The task - Reproduce only the stretch of entries below that begins at the first line and ends at the line holding "You are a computer-use agent. 643x551 pixels.".

*** Opening Excerpted records ***

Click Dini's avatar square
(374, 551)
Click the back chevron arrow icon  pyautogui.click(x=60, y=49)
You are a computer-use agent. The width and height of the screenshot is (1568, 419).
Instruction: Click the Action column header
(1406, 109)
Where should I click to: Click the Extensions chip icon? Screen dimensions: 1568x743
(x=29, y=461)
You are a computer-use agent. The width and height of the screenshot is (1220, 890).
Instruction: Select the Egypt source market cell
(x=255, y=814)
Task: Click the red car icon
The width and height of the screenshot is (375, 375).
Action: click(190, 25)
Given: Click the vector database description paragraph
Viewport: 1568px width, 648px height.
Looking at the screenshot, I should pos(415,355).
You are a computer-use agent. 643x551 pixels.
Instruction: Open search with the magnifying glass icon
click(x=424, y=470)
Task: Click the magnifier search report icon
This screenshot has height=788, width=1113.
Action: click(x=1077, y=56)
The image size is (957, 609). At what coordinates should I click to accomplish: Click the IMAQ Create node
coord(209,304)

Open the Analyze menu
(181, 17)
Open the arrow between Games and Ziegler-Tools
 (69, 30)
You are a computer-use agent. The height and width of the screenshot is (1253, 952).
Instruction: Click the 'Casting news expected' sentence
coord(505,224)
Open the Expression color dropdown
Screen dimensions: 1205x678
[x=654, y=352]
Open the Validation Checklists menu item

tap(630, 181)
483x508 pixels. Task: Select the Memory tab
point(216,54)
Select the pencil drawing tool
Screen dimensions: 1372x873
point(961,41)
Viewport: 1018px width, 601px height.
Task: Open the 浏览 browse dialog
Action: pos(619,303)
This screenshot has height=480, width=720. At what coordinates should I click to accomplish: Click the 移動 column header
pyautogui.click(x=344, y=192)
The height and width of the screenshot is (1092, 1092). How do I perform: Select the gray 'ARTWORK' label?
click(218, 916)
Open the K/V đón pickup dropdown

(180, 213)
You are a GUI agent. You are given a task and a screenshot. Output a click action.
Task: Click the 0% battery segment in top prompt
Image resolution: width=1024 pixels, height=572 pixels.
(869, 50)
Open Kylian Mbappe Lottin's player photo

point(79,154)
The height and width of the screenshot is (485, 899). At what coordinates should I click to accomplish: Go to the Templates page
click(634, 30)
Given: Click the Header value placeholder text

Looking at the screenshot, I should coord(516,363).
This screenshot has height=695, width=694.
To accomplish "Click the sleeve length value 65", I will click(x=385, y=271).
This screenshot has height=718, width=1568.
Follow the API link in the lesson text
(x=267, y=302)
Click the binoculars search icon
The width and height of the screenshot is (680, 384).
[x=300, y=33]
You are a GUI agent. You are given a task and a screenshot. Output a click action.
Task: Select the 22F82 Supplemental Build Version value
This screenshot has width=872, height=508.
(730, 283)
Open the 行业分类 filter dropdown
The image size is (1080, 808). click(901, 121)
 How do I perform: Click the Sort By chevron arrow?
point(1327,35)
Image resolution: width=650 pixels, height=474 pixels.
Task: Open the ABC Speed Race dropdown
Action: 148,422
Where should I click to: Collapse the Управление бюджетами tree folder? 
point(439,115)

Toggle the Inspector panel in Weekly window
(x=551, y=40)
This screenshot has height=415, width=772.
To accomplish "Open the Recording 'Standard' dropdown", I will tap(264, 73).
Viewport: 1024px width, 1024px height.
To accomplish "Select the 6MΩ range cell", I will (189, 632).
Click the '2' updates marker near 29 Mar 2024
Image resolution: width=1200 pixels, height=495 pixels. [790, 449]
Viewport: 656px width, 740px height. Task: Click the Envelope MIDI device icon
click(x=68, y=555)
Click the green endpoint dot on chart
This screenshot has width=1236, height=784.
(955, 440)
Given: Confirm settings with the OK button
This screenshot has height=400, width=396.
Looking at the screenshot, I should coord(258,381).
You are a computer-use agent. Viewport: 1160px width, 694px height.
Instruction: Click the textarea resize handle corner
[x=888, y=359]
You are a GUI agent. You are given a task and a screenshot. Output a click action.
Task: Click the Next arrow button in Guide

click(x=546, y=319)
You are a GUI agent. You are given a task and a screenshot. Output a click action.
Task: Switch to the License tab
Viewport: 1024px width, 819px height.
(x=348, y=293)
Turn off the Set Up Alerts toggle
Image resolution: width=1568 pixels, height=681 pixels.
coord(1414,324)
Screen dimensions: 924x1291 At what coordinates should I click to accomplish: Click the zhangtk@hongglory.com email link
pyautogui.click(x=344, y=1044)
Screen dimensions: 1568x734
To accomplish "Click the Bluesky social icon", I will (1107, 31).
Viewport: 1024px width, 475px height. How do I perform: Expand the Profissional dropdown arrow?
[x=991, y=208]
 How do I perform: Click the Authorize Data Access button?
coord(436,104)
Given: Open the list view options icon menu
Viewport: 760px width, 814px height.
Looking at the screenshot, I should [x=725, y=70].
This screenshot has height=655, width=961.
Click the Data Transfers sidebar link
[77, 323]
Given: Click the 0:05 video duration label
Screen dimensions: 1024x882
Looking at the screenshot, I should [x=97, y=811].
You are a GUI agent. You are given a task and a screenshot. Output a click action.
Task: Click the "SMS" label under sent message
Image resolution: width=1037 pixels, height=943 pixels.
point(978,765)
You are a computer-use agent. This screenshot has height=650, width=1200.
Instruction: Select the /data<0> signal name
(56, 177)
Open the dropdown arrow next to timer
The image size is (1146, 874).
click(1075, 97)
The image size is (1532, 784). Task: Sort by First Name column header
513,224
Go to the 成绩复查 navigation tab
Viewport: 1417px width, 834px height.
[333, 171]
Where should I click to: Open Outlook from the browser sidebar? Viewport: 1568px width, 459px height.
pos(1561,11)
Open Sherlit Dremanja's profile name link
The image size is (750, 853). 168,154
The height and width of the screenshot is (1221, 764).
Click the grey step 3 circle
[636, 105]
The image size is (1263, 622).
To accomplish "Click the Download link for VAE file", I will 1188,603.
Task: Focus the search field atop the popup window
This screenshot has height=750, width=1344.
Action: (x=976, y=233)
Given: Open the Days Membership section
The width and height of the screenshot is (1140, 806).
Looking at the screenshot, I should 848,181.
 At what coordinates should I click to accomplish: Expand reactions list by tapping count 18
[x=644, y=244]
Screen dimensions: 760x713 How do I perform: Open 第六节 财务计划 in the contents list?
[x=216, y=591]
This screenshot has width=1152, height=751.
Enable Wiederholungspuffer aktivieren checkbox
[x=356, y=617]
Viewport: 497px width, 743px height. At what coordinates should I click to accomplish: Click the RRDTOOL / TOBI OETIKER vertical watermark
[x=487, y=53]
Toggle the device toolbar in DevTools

*** Closing Excerpted records ***

Solution below -
Click Dini's avatar square
(374, 551)
Click the back chevron arrow icon  pyautogui.click(x=60, y=49)
You are a computer-use agent. The width and height of the screenshot is (1568, 419).
Instruction: Click the Action column header
(1406, 109)
Where should I click to: Click the Extensions chip icon? Screen dimensions: 1568x743
(x=29, y=461)
You are a computer-use agent. The width and height of the screenshot is (1220, 890).
Instruction: Select the Egypt source market cell
(x=255, y=814)
Task: Click the red car icon
The width and height of the screenshot is (375, 375).
Action: click(190, 25)
Given: Click the vector database description paragraph
Viewport: 1568px width, 648px height.
Looking at the screenshot, I should pos(415,355).
You are a computer-use agent. 643x551 pixels.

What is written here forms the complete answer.